Data for the task:
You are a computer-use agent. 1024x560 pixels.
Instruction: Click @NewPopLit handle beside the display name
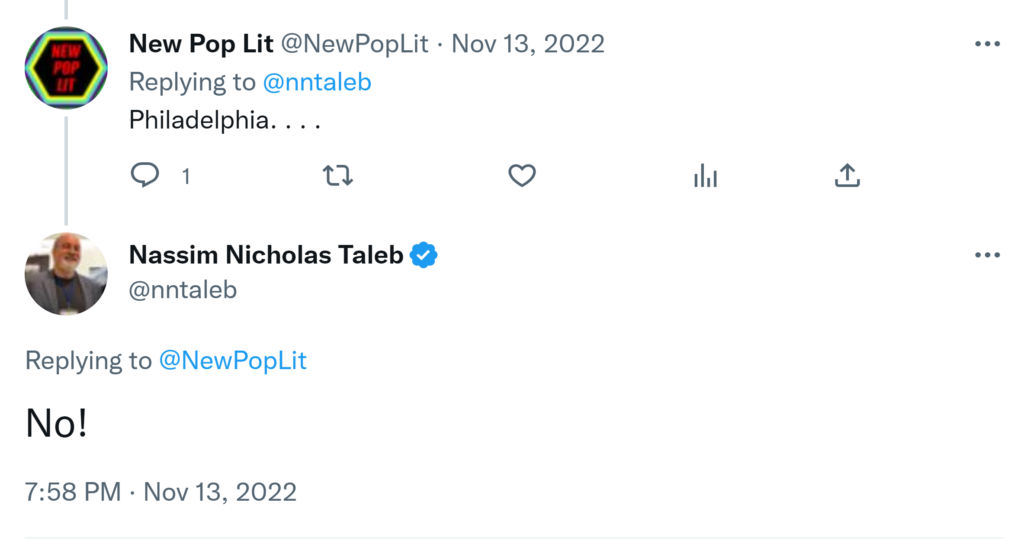pos(357,44)
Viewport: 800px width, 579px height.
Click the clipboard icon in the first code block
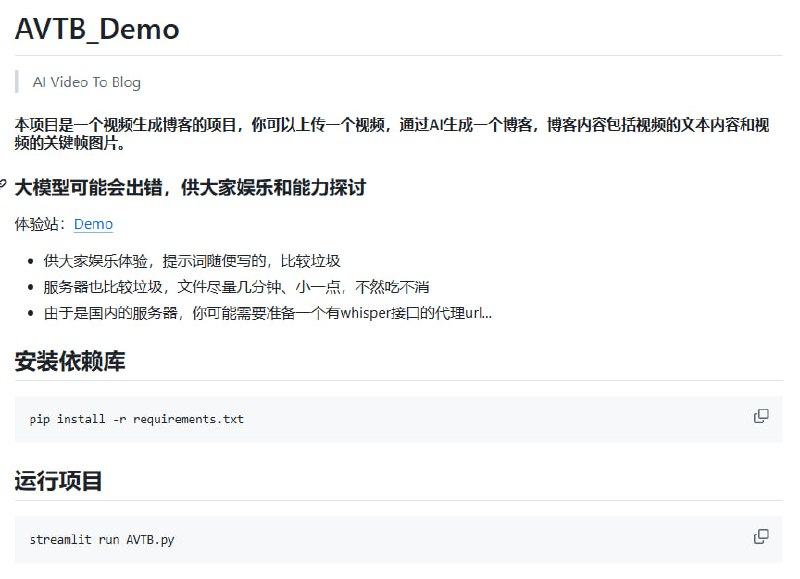tap(761, 414)
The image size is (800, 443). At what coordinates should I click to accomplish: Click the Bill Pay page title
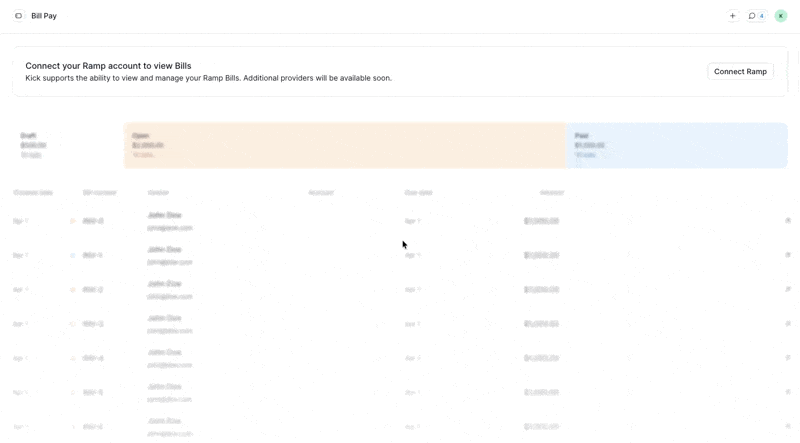point(44,16)
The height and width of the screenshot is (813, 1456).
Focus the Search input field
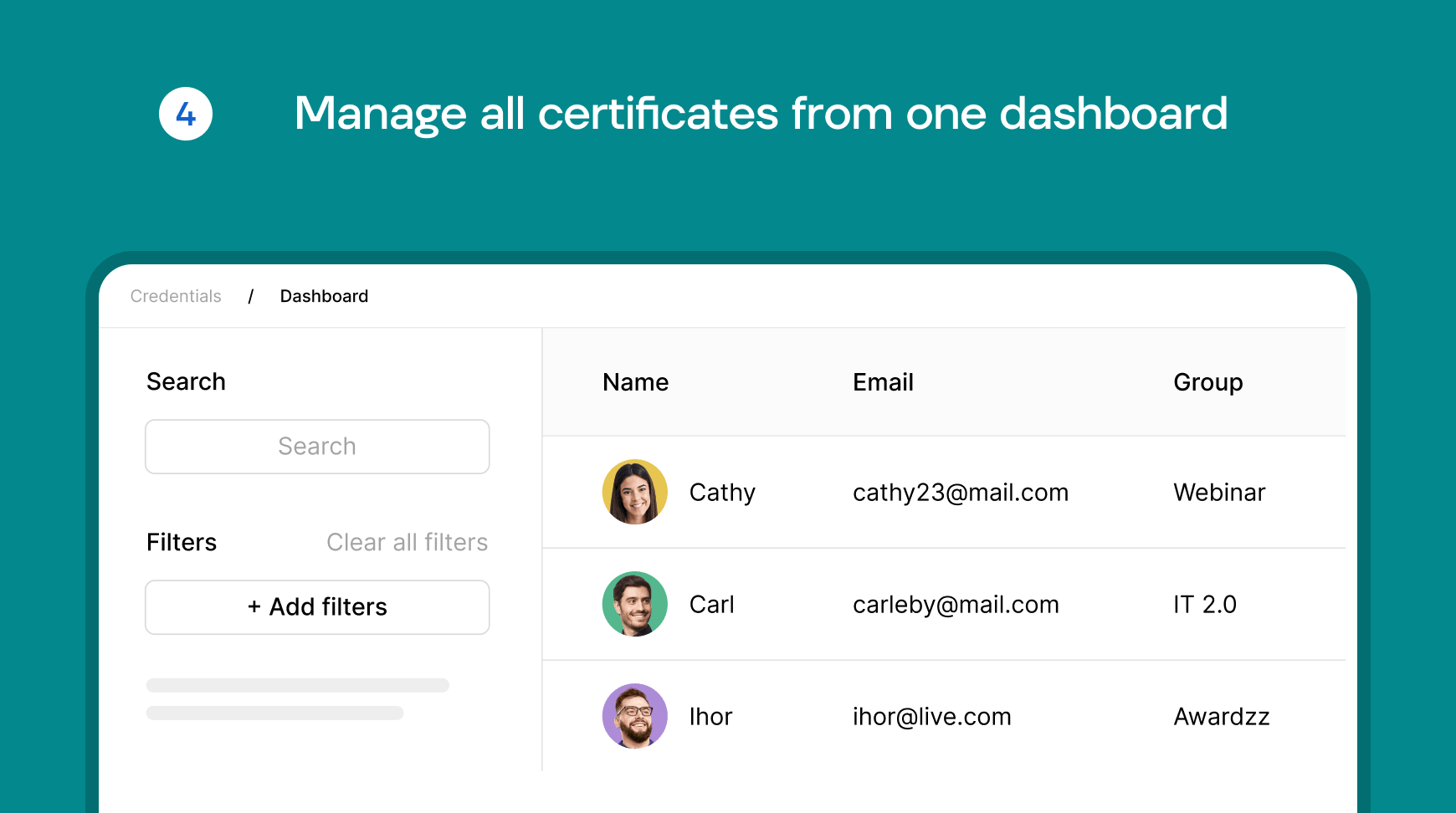coord(317,447)
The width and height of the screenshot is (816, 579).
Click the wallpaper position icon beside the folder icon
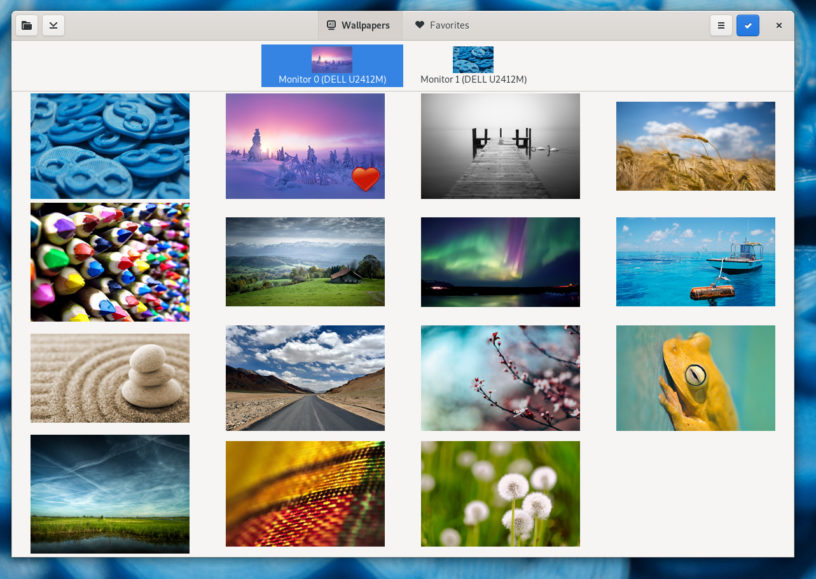point(54,25)
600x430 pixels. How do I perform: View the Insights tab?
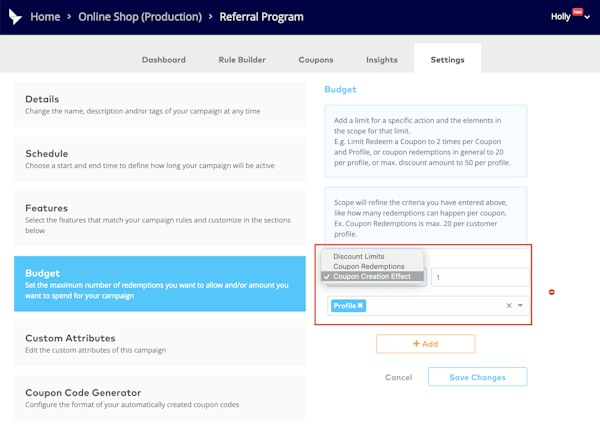(381, 60)
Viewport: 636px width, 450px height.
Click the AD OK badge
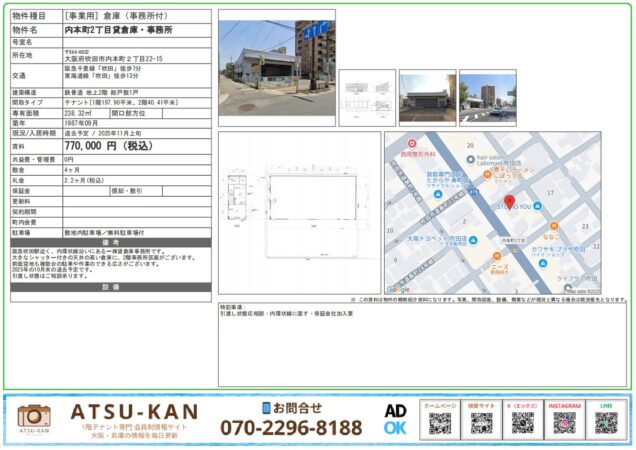(395, 419)
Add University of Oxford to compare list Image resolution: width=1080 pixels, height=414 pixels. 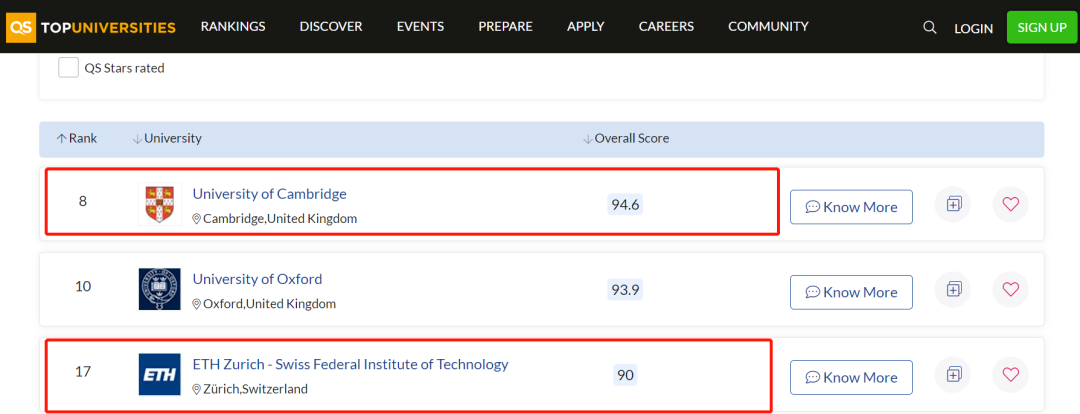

What the task asks:
Once you find the line that contains "Click the wallpaper", reproduce it and every line after it through the end of the entries above, exactly as written, with no pictures.

Response:
Click the wallpaper position icon beside the folder icon
point(54,25)
600x430 pixels. How do I perform: View the Insights tab?
(381, 60)
Viewport: 636px width, 450px height.
Click the AD OK badge
(395, 419)
Add University of Oxford to compare list Image resolution: width=1080 pixels, height=414 pixels. 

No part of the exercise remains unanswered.